▶ Problem statement: When the word "each" shows up in a line of the records below, copy that line.

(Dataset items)
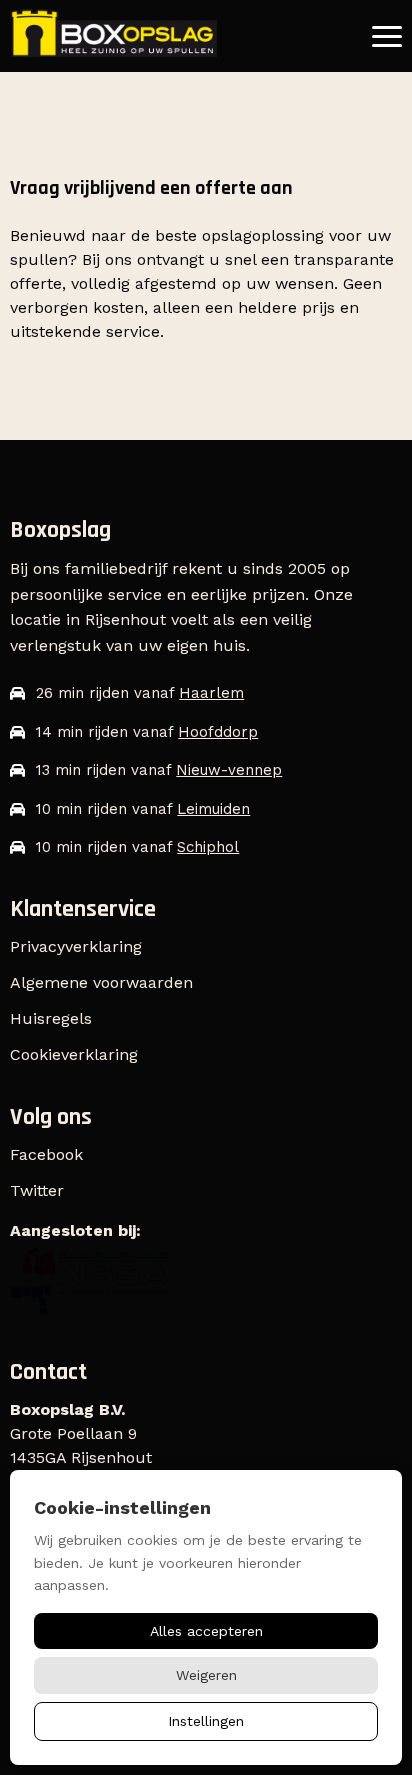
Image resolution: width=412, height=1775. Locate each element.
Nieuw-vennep (229, 770)
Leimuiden (213, 809)
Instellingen (206, 1721)
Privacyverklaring (76, 946)
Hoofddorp (218, 732)
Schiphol (208, 847)
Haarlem (211, 693)
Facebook (46, 1154)
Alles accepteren (206, 1631)
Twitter (37, 1190)
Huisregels (51, 1018)
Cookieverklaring (74, 1054)
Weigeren (206, 1675)
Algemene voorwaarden (101, 982)
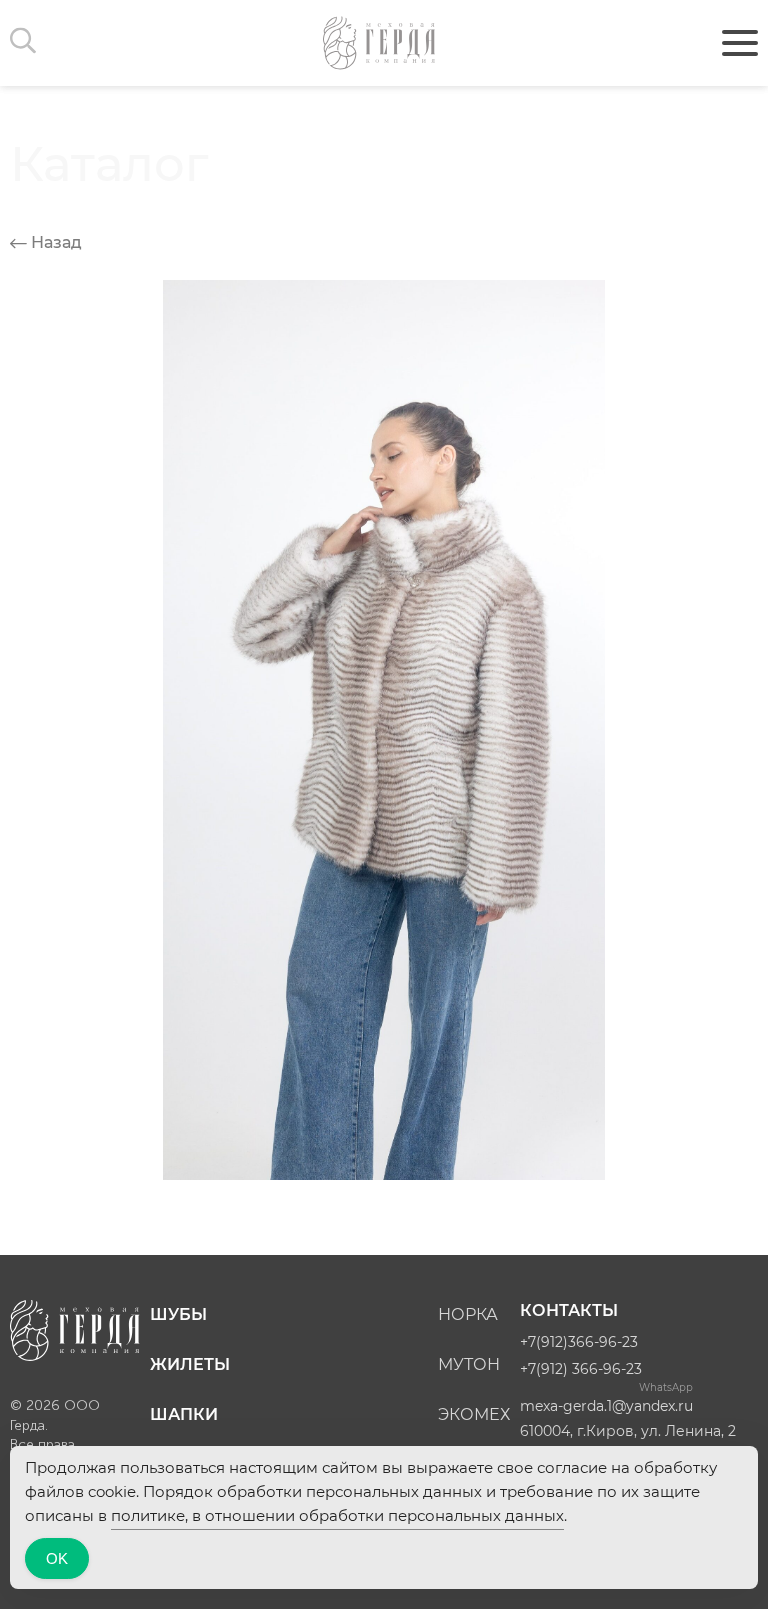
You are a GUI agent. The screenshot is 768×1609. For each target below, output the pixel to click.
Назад (54, 242)
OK (57, 1558)
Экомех (474, 1414)
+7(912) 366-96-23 (581, 1369)
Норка (468, 1314)
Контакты (569, 1310)
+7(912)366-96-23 (579, 1342)
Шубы (178, 1314)
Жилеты (190, 1364)
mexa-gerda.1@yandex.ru (606, 1406)
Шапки (184, 1414)
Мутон (469, 1364)
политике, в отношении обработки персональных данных (337, 1515)
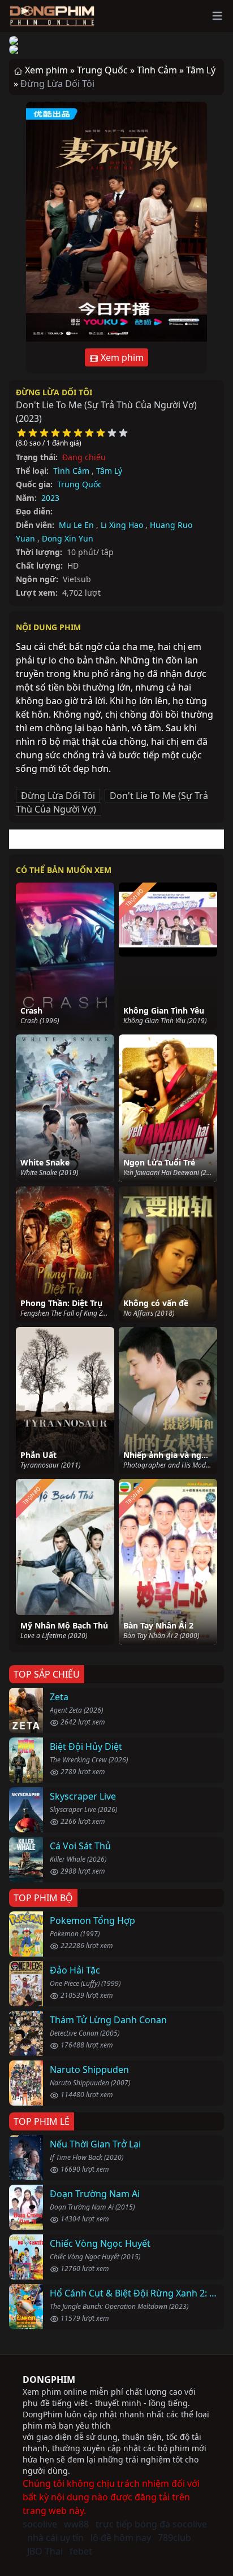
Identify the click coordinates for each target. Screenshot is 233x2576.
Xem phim (121, 357)
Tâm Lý (109, 470)
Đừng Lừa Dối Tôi (54, 392)
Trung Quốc (79, 484)
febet (81, 2551)
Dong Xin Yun (67, 538)
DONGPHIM (49, 2379)
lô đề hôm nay (120, 2537)
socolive (40, 2524)
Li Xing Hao (122, 524)
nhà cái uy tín (55, 2537)
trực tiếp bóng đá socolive (151, 2524)
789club (174, 2537)
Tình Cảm (71, 470)
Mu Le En (76, 524)
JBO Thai (45, 2551)
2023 (50, 497)
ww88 (76, 2524)
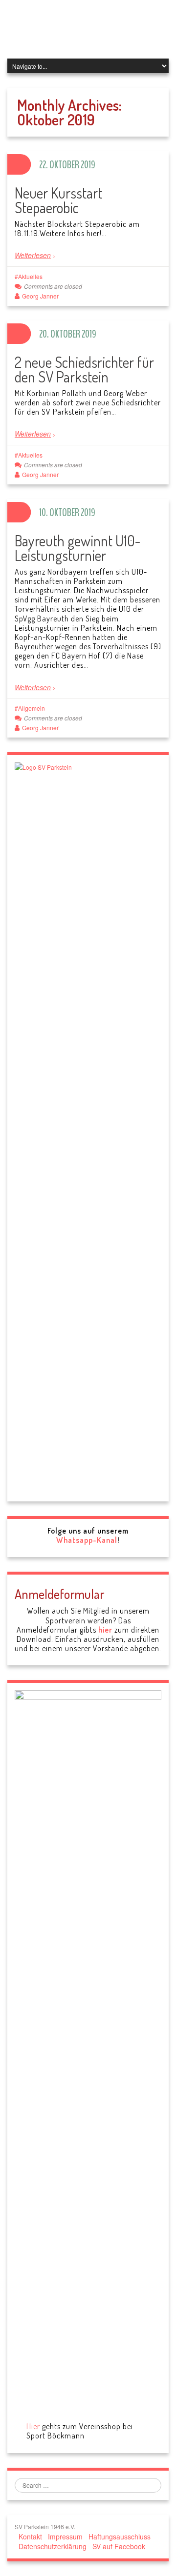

▶ Your response:
Image resolution: width=412, height=1775. Locate each element.
You are a GUI agent. The screenshot is 768×1609. For each target below, output the pixel to click.
Identify the click coordinates for each target. Screenshot is 233x2576.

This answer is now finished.